Ultrasound is the best modality to detect defects in the vessel-lumen itself, in particular a moving intimal flap, according to Schwartz. ‘You have to see moving pictures in this case, and US will help you better than any other modalities,’ he believes. Alternatively, one can use digital angiography by injecting a contrast product in the catheter.

Endothelium inflammation is also best identified with ultrasound, because it enables measurement of the endothelium thickness. The alternatives are high-resolution 3-T MRI and cross sectional imaging. MRI and cross sectional imaging are also good to find out whether the problem is intramural, or if it is caused by the presence of atheroma in the vessel wall. ‘If you just do conventional CTA you won’t find all these pathologies,’ Schwartz underlines. ‘Ultrasound is a prerequisite in stroke units all around Europe.’

Because ultrasound is easily movable around the hospital, all patients will undergo an ultrasound scan of the head and neck vessels within 24 hours of their arrival if CT shows no bleeding. CTA or MRA will be preferred in plaque pathology imaging. To visualise plaque dissection, it is best to carry out a special type of MRI in a cross sectional mode. ‘3-D reconstruction doesn’t tell you anything, you need cross sectional imaging to know what is in the vessel wall because you wouldn’t see it in the angiography scan. You would fail in finding the dissection type,’ he explained.

Cerebral infarction at left hemisphere (CT-scan).
Cerebral infarction at left hemisphere (CT-scan).
shutterstock.com/Puwadol Jaturawutthichai

However an angiogram, CTA or MRA scan combined with 3-D reconstruction will help locate a tumour if it is compressing vessels. For intracranial treatment, everything depends on whether one looks at the anterior or posterior part of the circulation. ‘If you are in the posterior part of the circulation of the brain vertebral artery, or basilar artery, you depend on the intra-arterial angiogram. CTA or MRA will not help, you will need to perform an angiogram by catheter, an invasive method. But in the anterior part of the circulation, you can use the angiogram with MRI or CT,’ he explained.

Only a neuroradiologist will be able to conduct intracranial examinations, and it is recommended to have both a neurologist and an interventional neuroradiologist perform revascularisation, recanalisation and embolisation in a stroke unit. However, only large hospitals can afford such specialists and, at the moment, they are fairly rare across Europe. Germany has about 160 stroke units but not the same number of neuro interventionists, said Schwartz, who has worked on certifying stroke units in Europe as part of his long-term involvement with the German Society of Neuroradiology.

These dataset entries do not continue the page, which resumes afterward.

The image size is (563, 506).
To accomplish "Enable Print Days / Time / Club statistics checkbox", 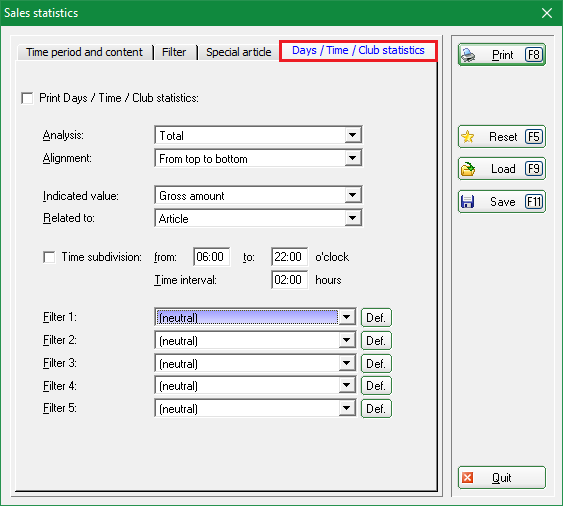I will coord(27,98).
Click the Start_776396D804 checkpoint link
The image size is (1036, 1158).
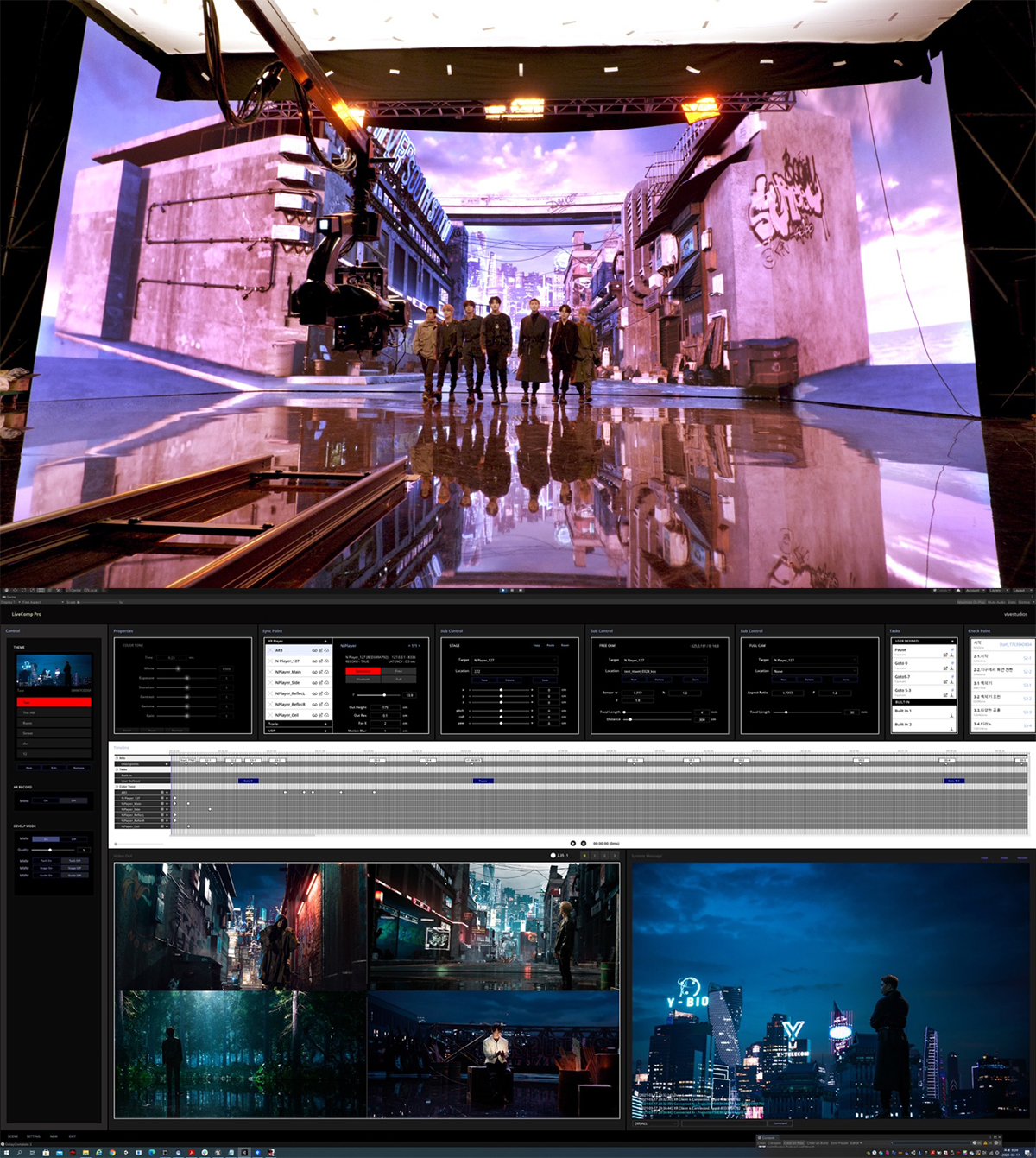click(1015, 644)
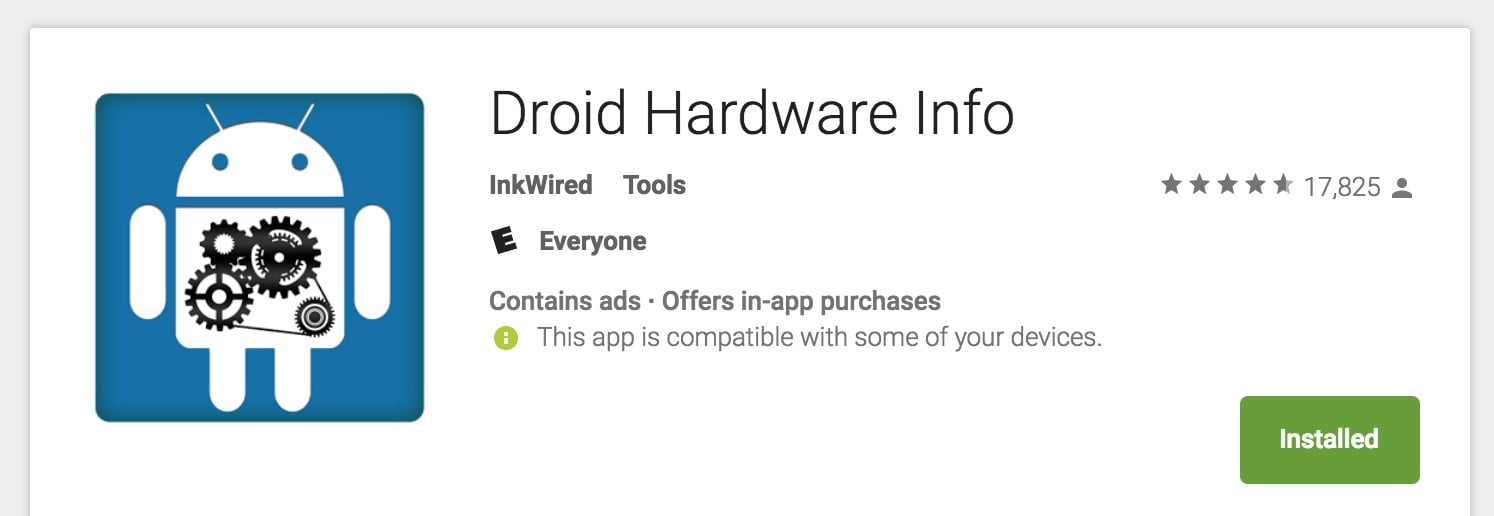Click the Contains ads label
Screen dimensions: 1494x516
click(x=564, y=301)
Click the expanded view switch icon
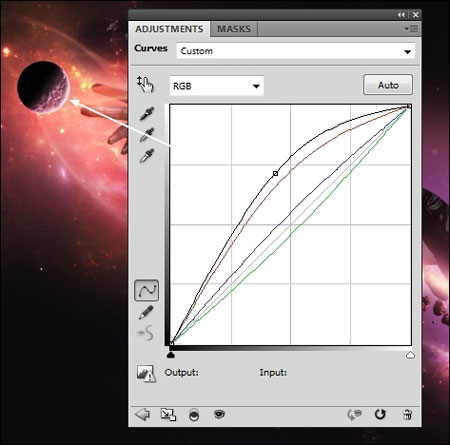Image resolution: width=450 pixels, height=445 pixels. coord(168,414)
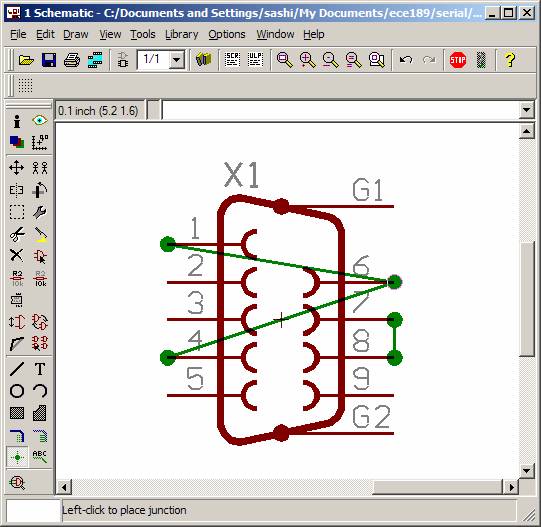Toggle the Show eye tool

[40, 121]
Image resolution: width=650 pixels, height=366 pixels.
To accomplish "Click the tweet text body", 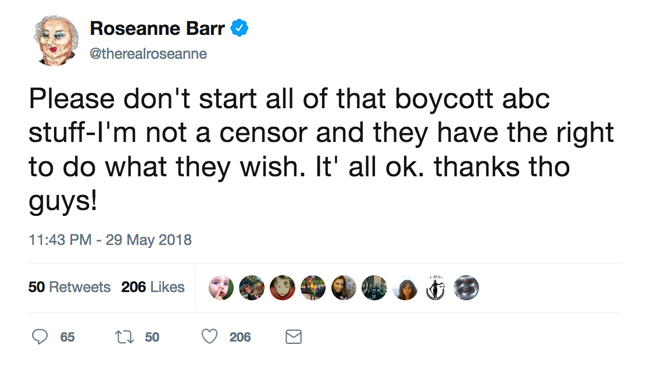I will [x=321, y=150].
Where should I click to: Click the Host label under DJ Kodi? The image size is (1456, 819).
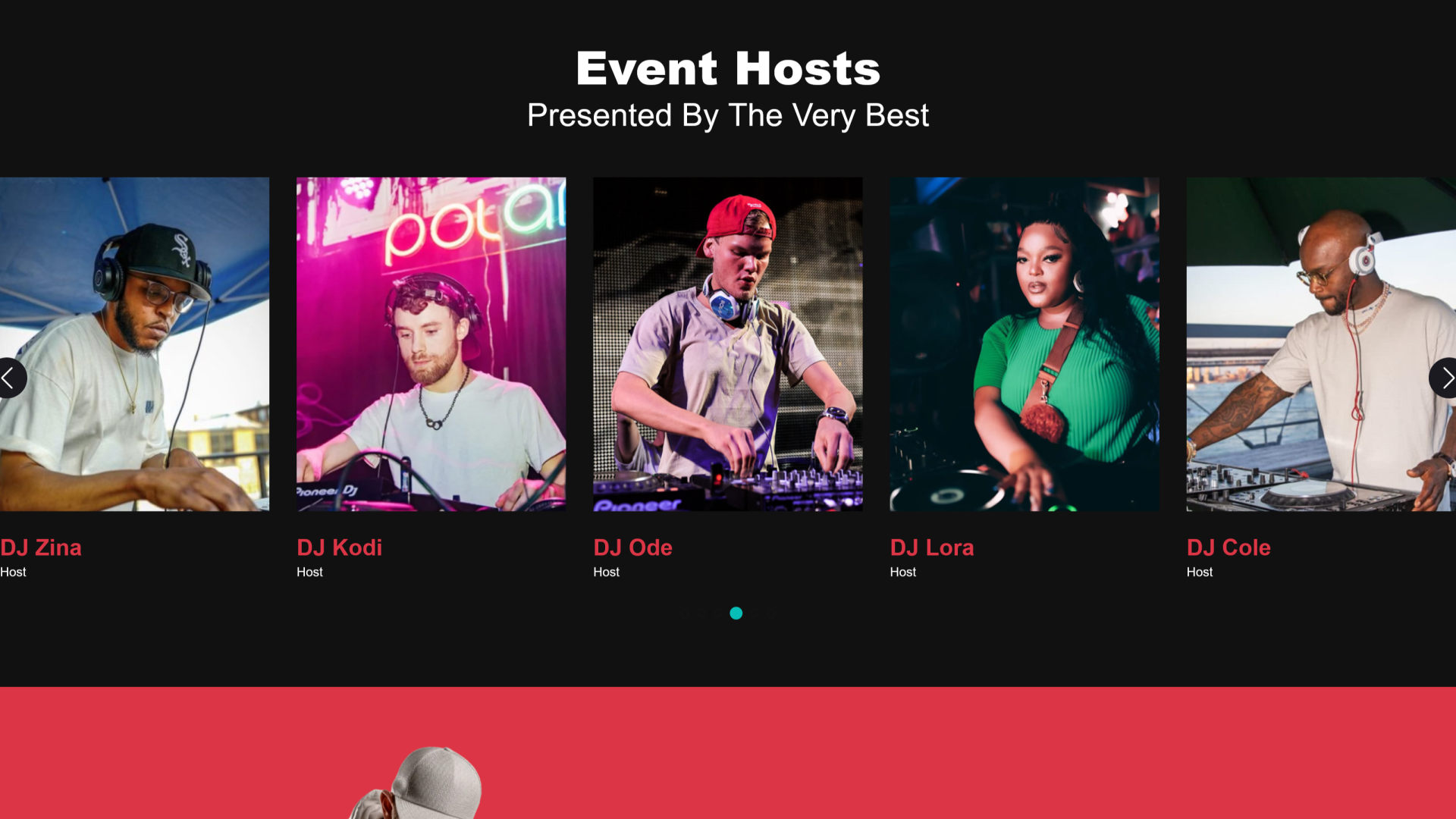[309, 572]
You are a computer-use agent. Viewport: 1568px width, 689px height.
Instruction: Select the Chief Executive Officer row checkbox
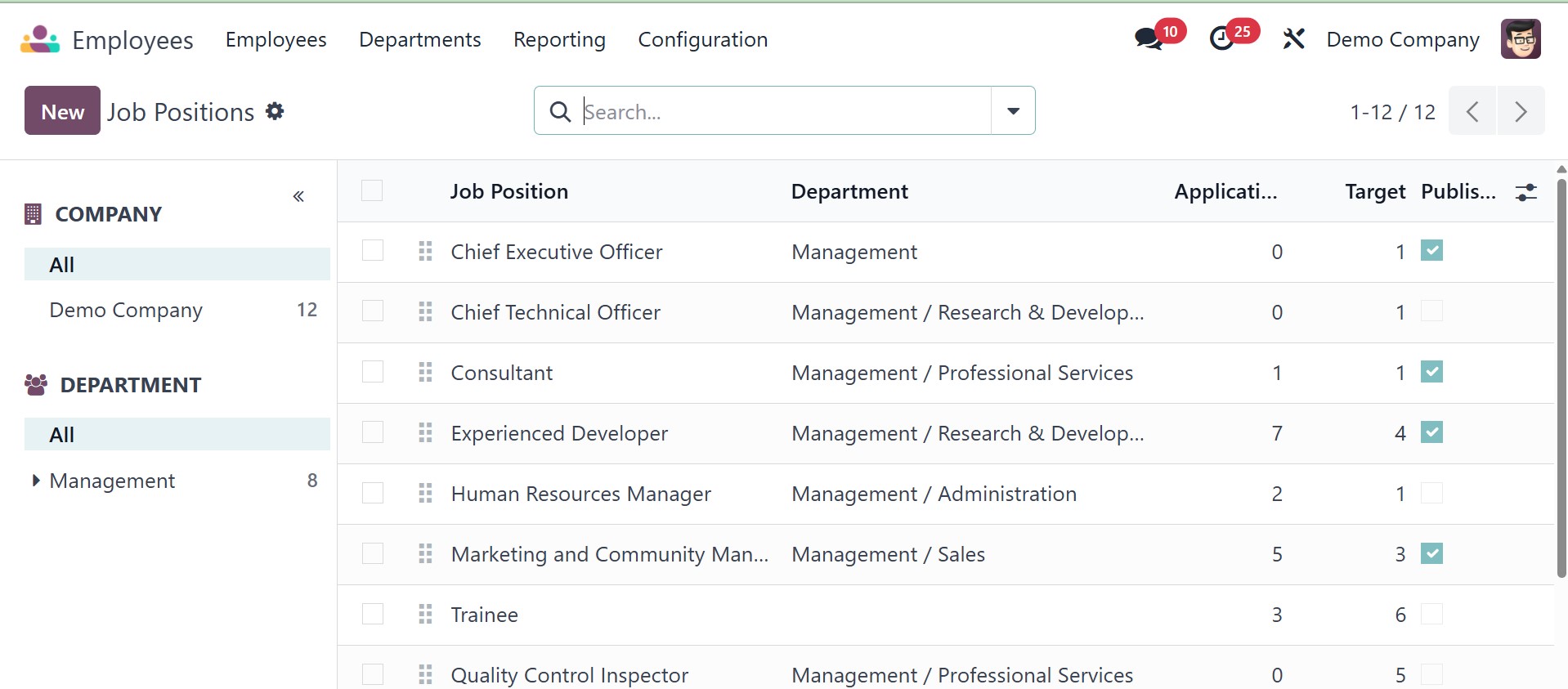point(373,251)
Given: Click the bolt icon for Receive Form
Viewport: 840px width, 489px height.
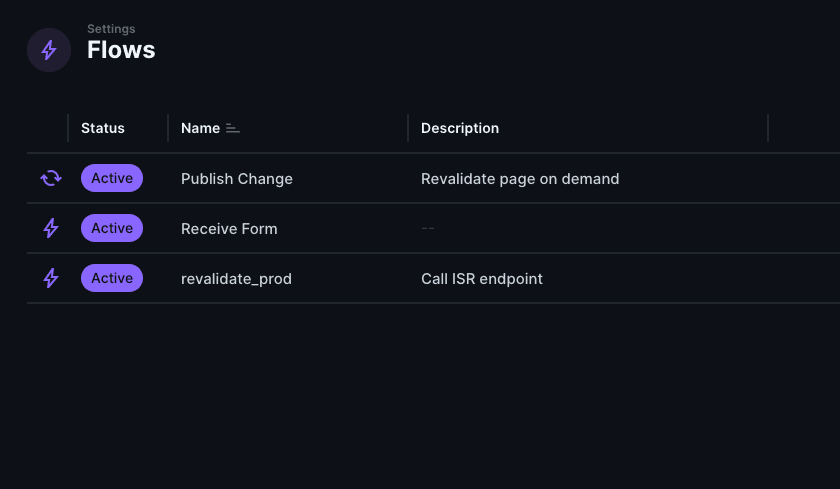Looking at the screenshot, I should coord(51,228).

Cardiologists, who have performed thrombolysis in coronary heart disease since the 1970s, are the most suited professionals to carry out extra cranial investigations when no other specialist is available, he believes. ‘There are not enough neuro interventionists around. That’s why cardiologists have performed stenting and carotid endarterectomy for so many years. They can and should do it, but only in small hospitals, and they need imaging to do so,’ he said.

Sending an interventional radiologist to stroke units when needed could be another solution, but equipment would remain a problem, because not every hospital has all the necessary machines and catheters. ‘That would be a problem. I don’t think it could work as a long-term solution,’ he said. Expertise should come first and before turf battles between medical disciplines. ‘In the end it all comes down to this: You have to choose the professional with the most experience,’ he concluded.


Profile:

Andreas Schwartz is Director of the Neurological Department of Hanover Hospital and Associate Professor of Neurology at Heidelberg University in Germany. His main research interests are cerebrovascular diseases, neuroradiology with special interest in MR and angiog­raphy, multiple sclerosis and Parkinson’s disease. He has over 180 publications in international journals and is a full member of a number of national and international societies (ENS, AAN, RSNA, ANSR, ESNR) in the neurological field. Since 1996, he has also served as a regional representative of the German Stroke Foundation.